Stamp Duty Calculator

Stamp duty is one of the an upfront costs when purchasing property in Singapore, and it is payable in cash within 14 days of signing your Sale & Purchase Agreement, separately from your downpayment and progressive payment schedule.

There are two components. Buyer’s Stamp Duty (BSD) applies to every property purchase regardless of nationality or how many properties you own. It is calculated on a progressive scale from 1% to 6% of the purchase price, with higher rates kicking in above S$1.5 million. For a S$2,000,000 property, BSD alone is S$64,600.

Additional Buyer’s Stamp Duty (ABSD) is where buyer profile matters significantly. Singapore Citizens buying their first home pay 0% ABSD. But a second property attracts 20%, Permanent Residents pay 5% on their first and 30% on their second, and foreigners face 60% on any residential purchase. These rates took effect on 27 April 2023 and apply to Vela Bay.

The practical impact is substantial. A PR buying their first S$2,000,000 unit pays S$164,600 in total stamp duties. A Singapore Citizen buying a second property at the same price pays S$464,600. These are cash amounts due before you even begin your progressive payment schedule.

Use the calculator below to see the exact BSD and ABSD for your purchase price and buyer profile.

This calculator is for your own planning, for a personalised walkthrough of your stamp duty obligations, register your interest or WhatsApp our sales team and we will run through your numbers with you.
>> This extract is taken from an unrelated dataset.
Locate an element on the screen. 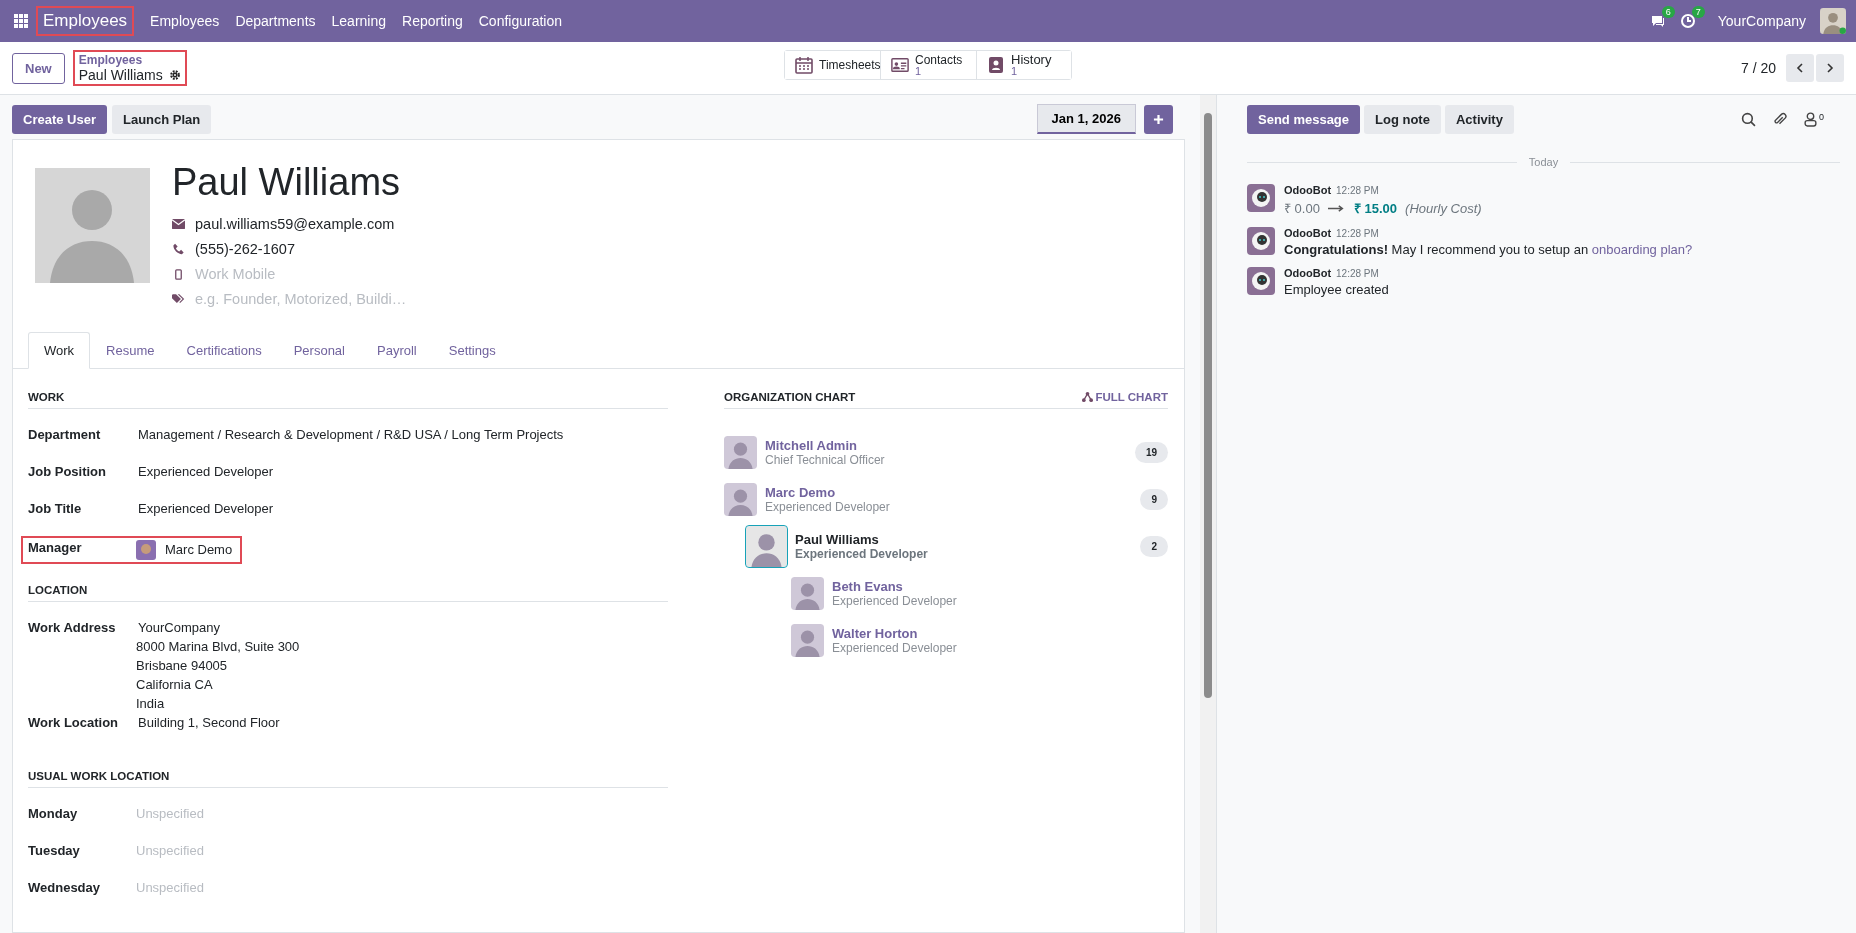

Disclaimer: This calculator is provided for general illustration purposes only and does not constitute financial, legal, or tax advice. Stamp duty rates shown are based on the Buyer's Stamp Duty and Additional Buyer's Stamp Duty schedules effective from 27 April 2023, as published by the Inland Revenue Authority of Singapore (IRAS). Rates may change without prior notice. Actual stamp duty obligations may vary depending on individual circumstances, applicable remissions, nationality changes, trust structures, or specific IRAS rulings. Stamp duties are payable within 14 days of signing the Sale & Purchase Agreement. We make no representation or warranty as to the accuracy, completeness, or reliability of the information generated by this tool. Users should consult a qualified lawyer or tax adviser for definitive guidance. By using this calculator, you acknowledge that velabaycondo.sg and its representatives accept no liability for any loss, damage, or inconvenience arising from reliance on the results.

How to Use This Calculator — Worked Example

Suppose a Singapore Citizen buying their first property at Vela Bay for S$2,000,000. Here is what the results tell you.

Buyer's Stamp Duty (BSD) applies to everyone. BSD is a tax on the purchase price (or market value, whichever is higher) of any residential property in Singapore. It is calculated on a progressive scale: 1% on the first S$180,000, 2% on the next S$180,000, 3% on the next S$640,000, 4% on the next S$500,000, then 5% on anything above S$1.5 million. For a S$2,000,000 property, the BSD works out to S$64,600. Every buyer — citizen, PR, foreigner — pays this. There are no exemptions.

Additional Buyer's Stamp Duty (ABSD) depends on who you are and how many properties you own. A Singapore Citizen buying their first residential property pays 0% ABSD — so the total stamp duty is just the BSD of S$64,600. But the same S$2,000,000 property attracts very different costs for other profiles. A Singapore Citizen buying their second property pays 20% ABSD (S$400,000). A Permanent Resident buying their first property pays 5% (S$100,000). A foreigner pays 60% ABSD (S$1,200,000) — on top of the S$64,600 BSD.

When is it payable? Both BSD and ABSD are due within 14 days of signing the Sale & Purchase Agreement. For most buyers, the conveyancing lawyer handles the payment on your behalf and deducts it from your funds held in escrow. This amount is separate from your progressive payment schedule and is not financeable by bank loan — it must come from cash or CPF (BSD portion can use CPF; ABSD must be paid in cash first, though Singapore Citizens buying a second property may apply for ABSD remission/refund if they sell their first property within 6 months of the new property's completion).

Why ABSD matters for investment planning. If you are considering Vela Bay as a second property, the 20% ABSD on a S$2,000,000 unit is S$400,000 in cash upfront — on top of your downpayment. This materially changes your total capital outlay and return calculations. Use the calculator above to see the exact impact for your buyer profile before committing.